# Description of the task
The lines you return must be all those in the data that hold the string "agent".

# Available data
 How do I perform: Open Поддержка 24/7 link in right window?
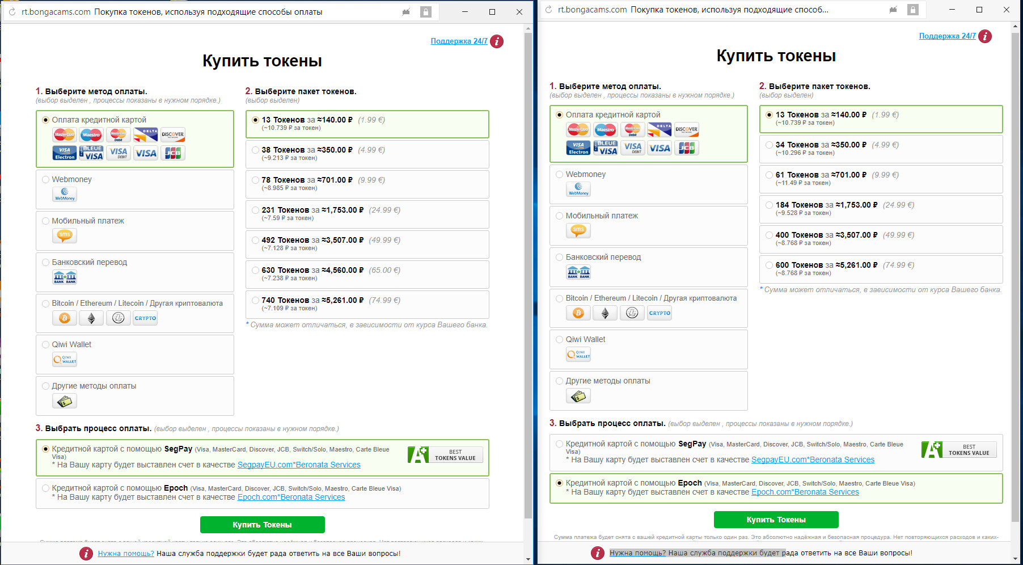947,36
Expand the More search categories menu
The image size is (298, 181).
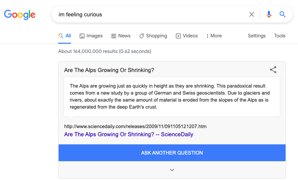tap(214, 36)
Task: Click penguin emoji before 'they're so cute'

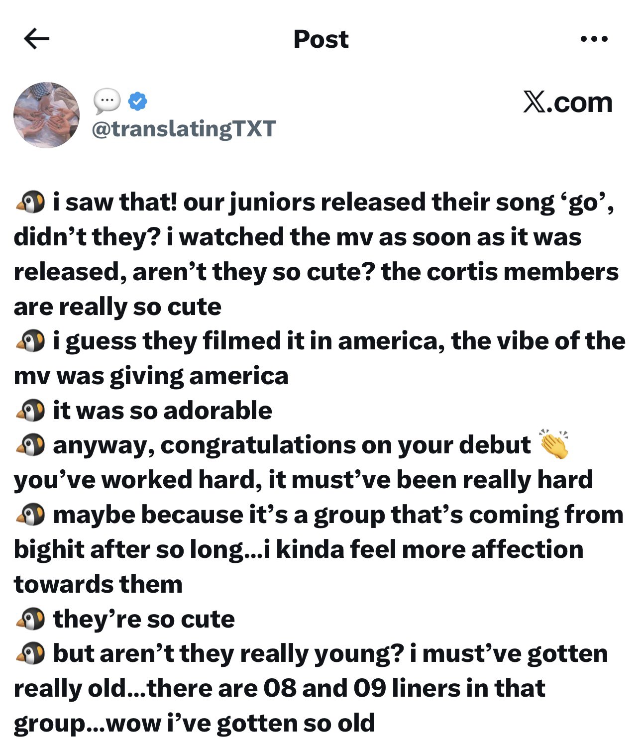Action: [x=31, y=619]
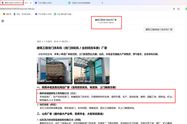Open the 全封闭龙门洗车房 image thumbnail
187x124 pixels.
point(92,71)
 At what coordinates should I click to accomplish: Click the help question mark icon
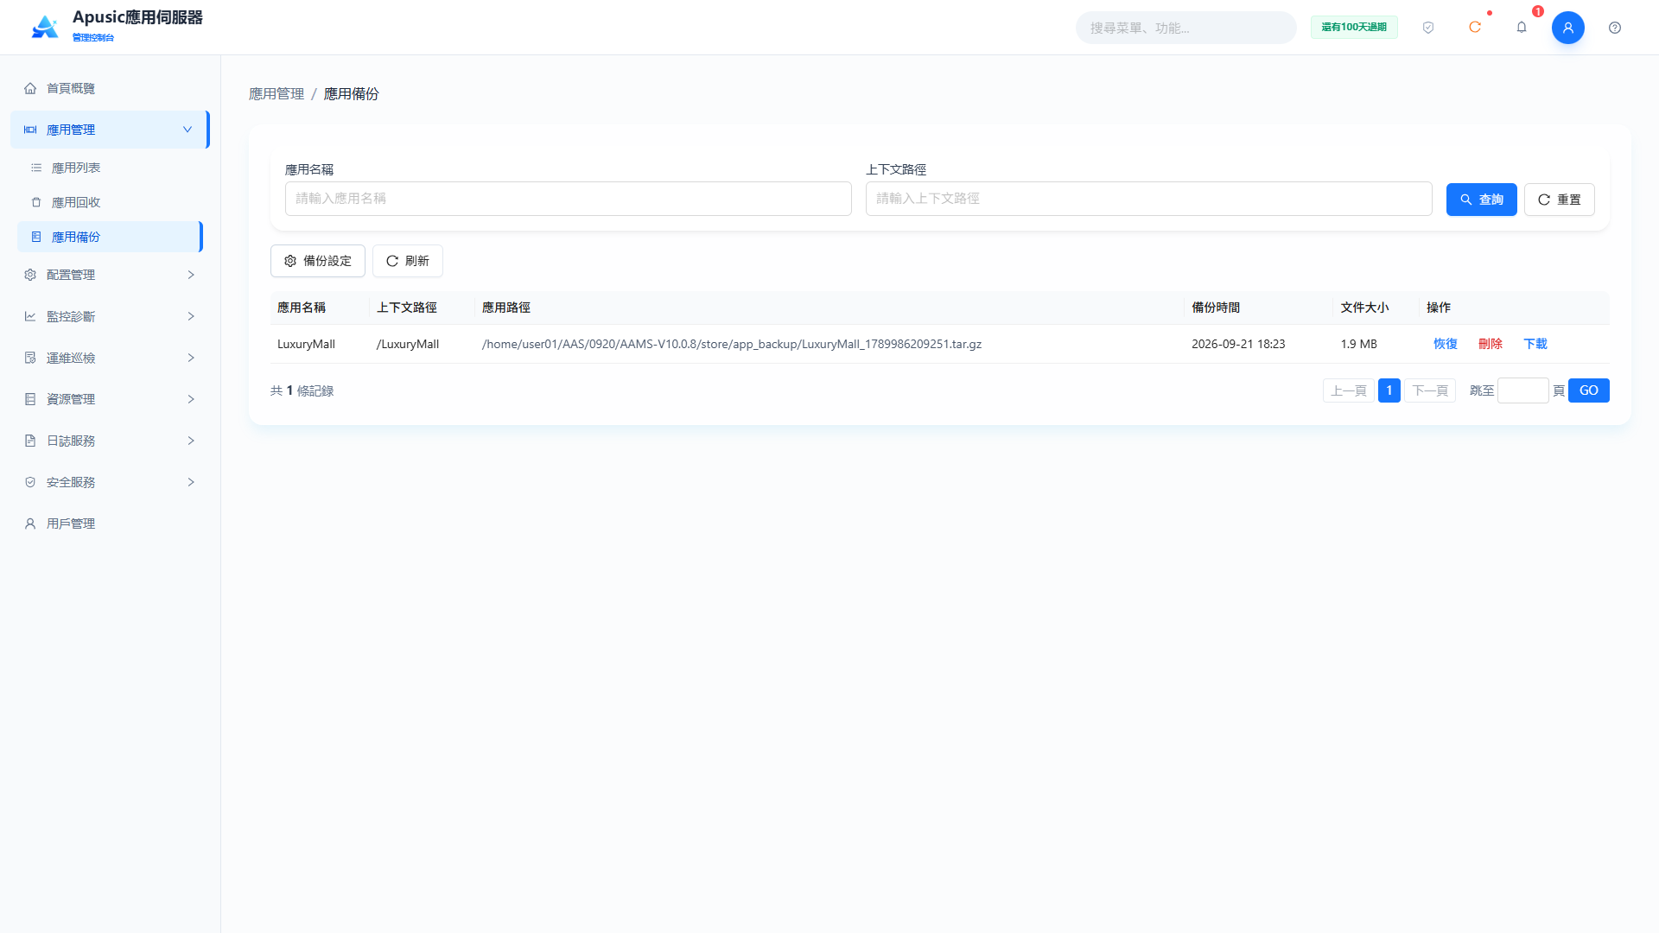coord(1615,28)
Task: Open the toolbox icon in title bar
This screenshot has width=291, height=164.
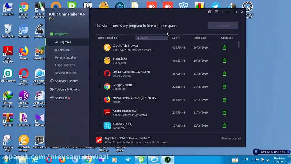Action: coord(210,12)
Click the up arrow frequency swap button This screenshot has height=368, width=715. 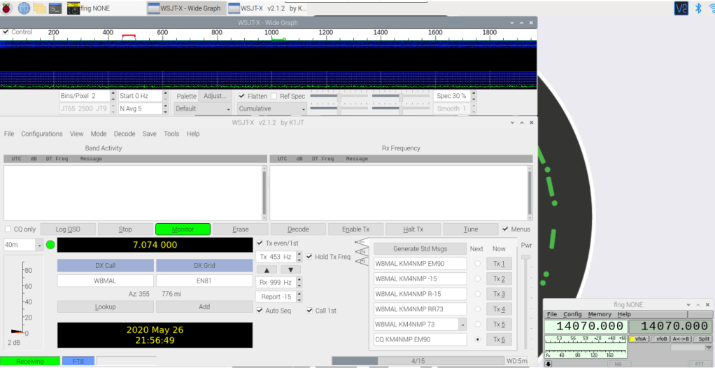266,269
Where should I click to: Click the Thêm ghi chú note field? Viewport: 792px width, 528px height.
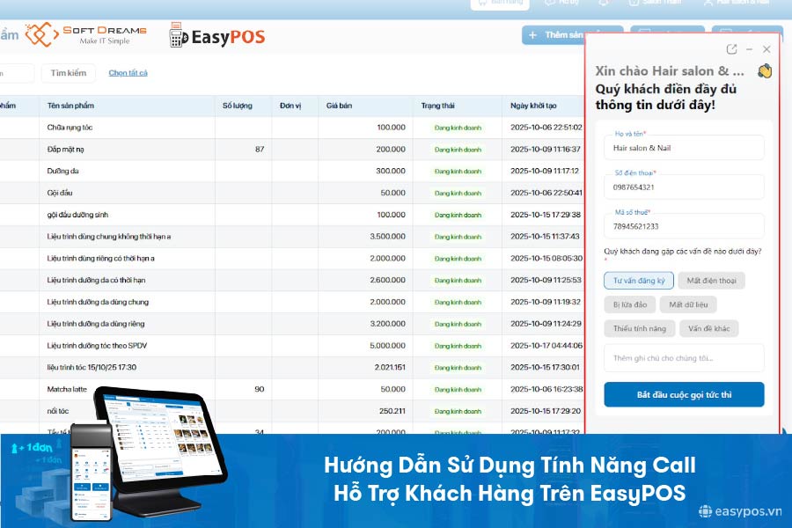[x=684, y=358]
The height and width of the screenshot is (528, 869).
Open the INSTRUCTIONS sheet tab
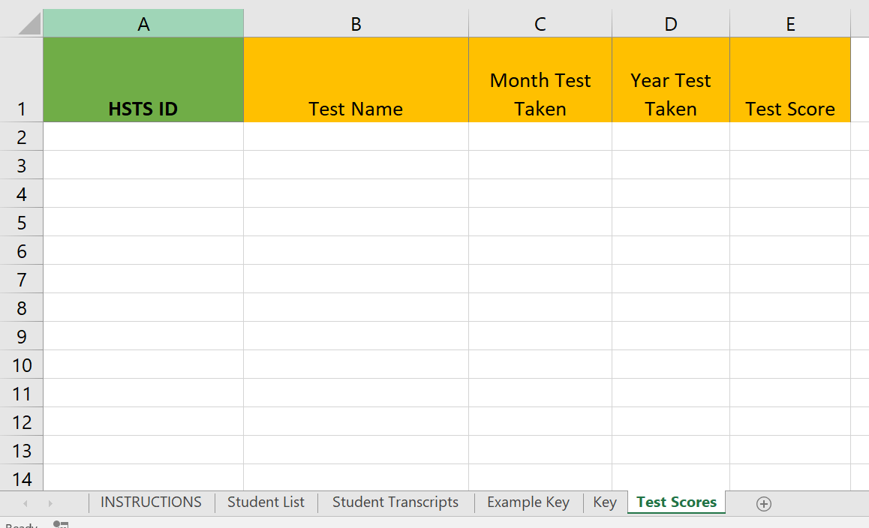point(151,503)
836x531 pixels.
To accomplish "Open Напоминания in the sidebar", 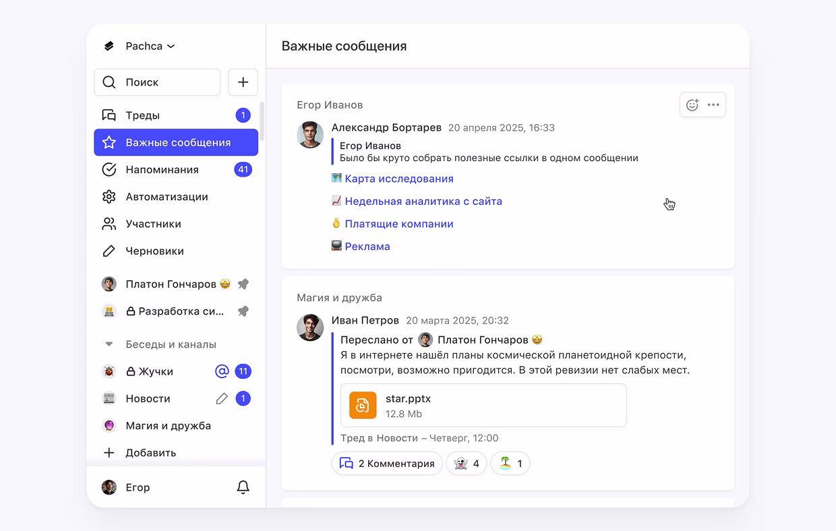I will 162,170.
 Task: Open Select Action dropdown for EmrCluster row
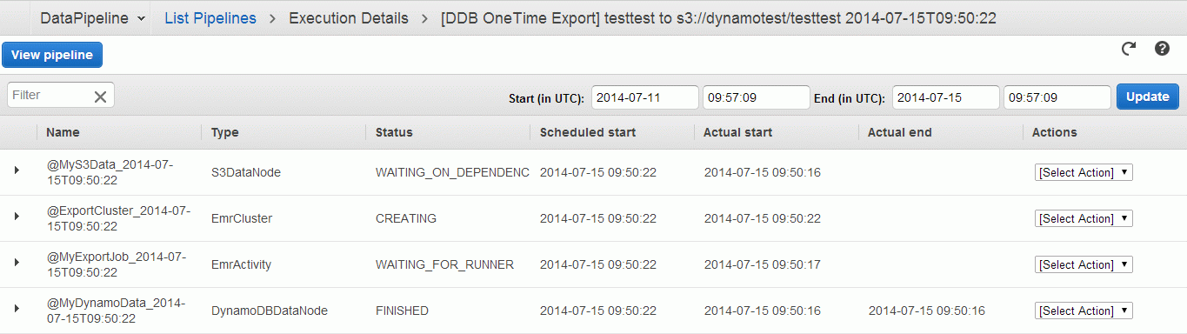point(1084,218)
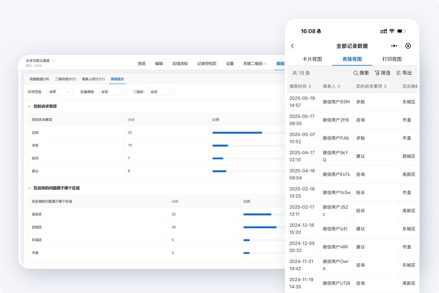Open the 批量模板 dropdown
439x293 pixels.
click(x=112, y=92)
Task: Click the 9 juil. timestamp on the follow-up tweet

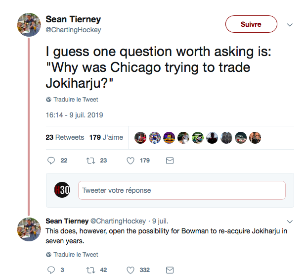Action: click(161, 221)
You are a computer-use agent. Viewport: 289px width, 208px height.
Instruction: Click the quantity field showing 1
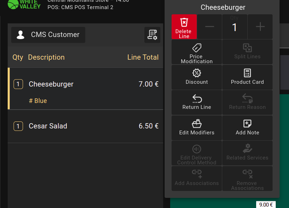click(234, 28)
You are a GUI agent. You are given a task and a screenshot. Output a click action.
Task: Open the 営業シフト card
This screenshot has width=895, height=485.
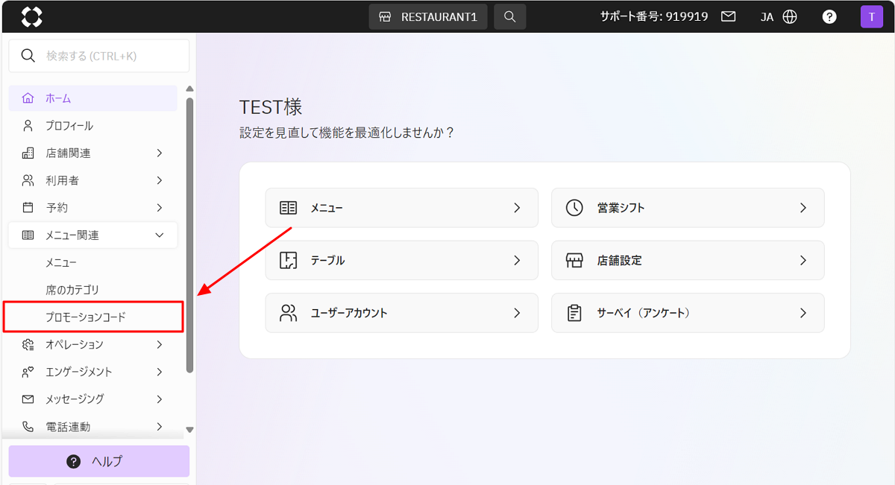[687, 208]
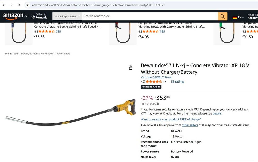The image size is (258, 162).
Task: Click inside the Search Amazon.de field
Action: click(150, 16)
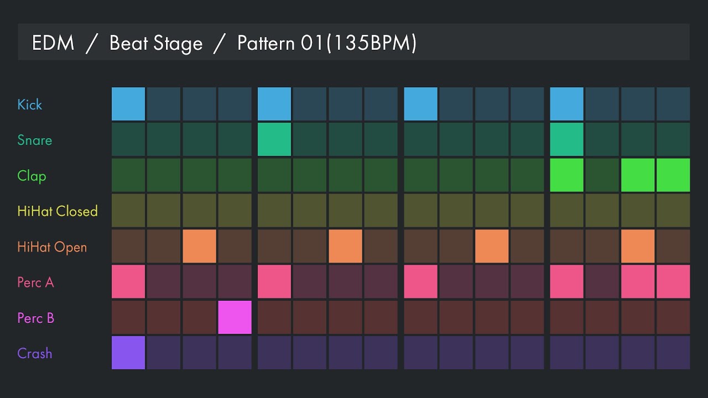
Task: Select the Kick track label
Action: pyautogui.click(x=30, y=104)
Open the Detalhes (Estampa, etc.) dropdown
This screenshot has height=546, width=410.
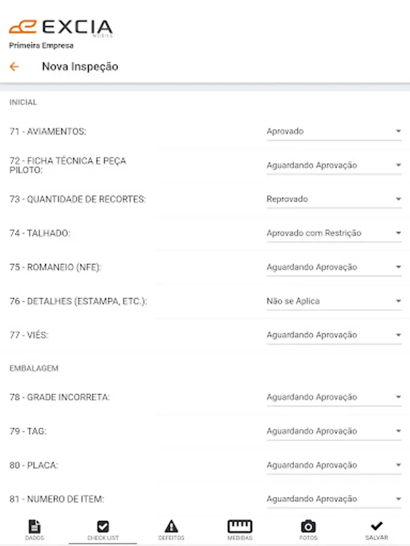click(333, 301)
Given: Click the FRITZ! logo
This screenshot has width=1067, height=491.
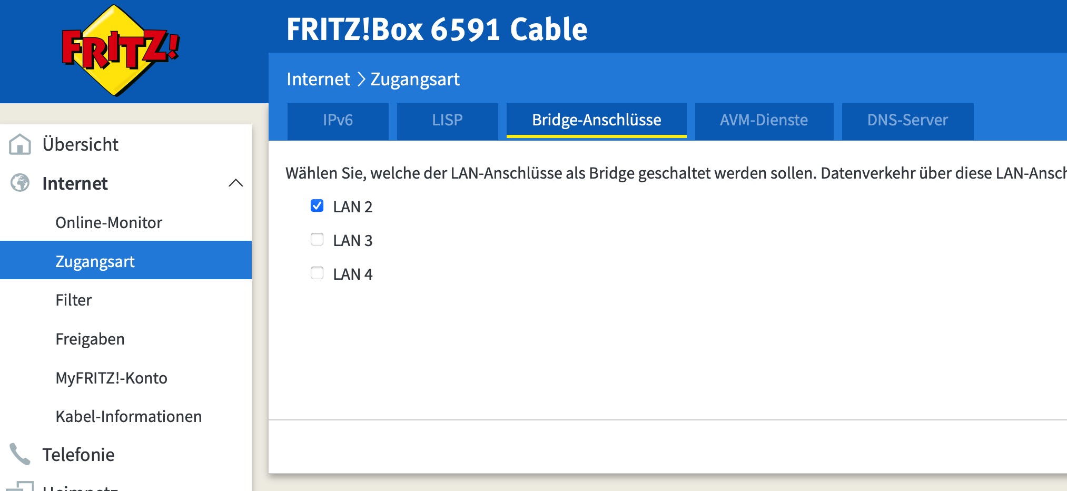Looking at the screenshot, I should 121,51.
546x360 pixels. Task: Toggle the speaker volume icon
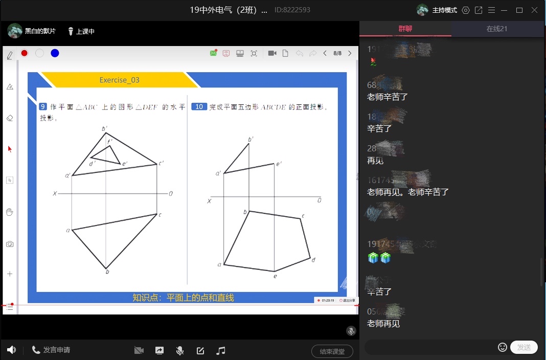click(11, 350)
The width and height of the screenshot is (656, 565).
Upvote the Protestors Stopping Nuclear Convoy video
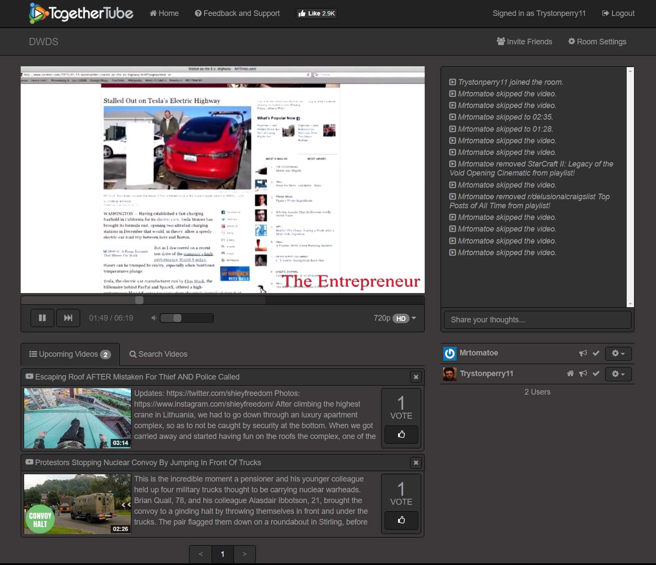point(401,520)
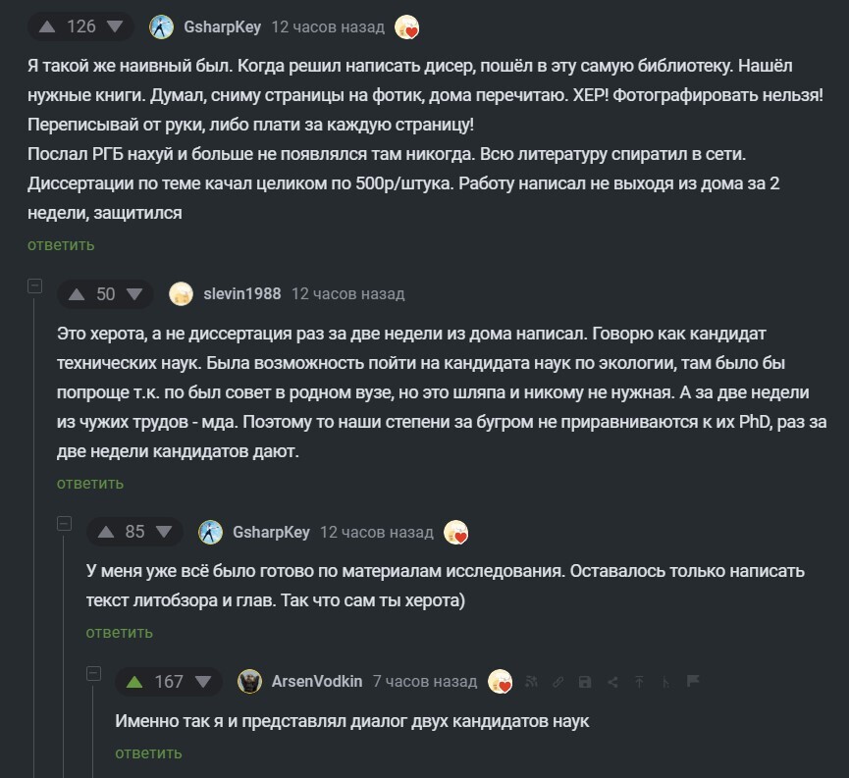
Task: Upvote ArsenVodkin's comment with 167 rating
Action: (133, 681)
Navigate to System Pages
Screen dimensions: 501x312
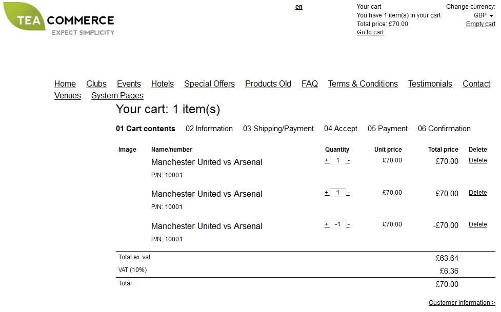pyautogui.click(x=117, y=95)
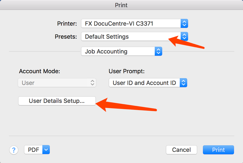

# Result of this task
You are a computer-use agent. Viewport: 289px width, 208px height.
You are a GUI agent. You are given a task and a screenshot. Output a click action.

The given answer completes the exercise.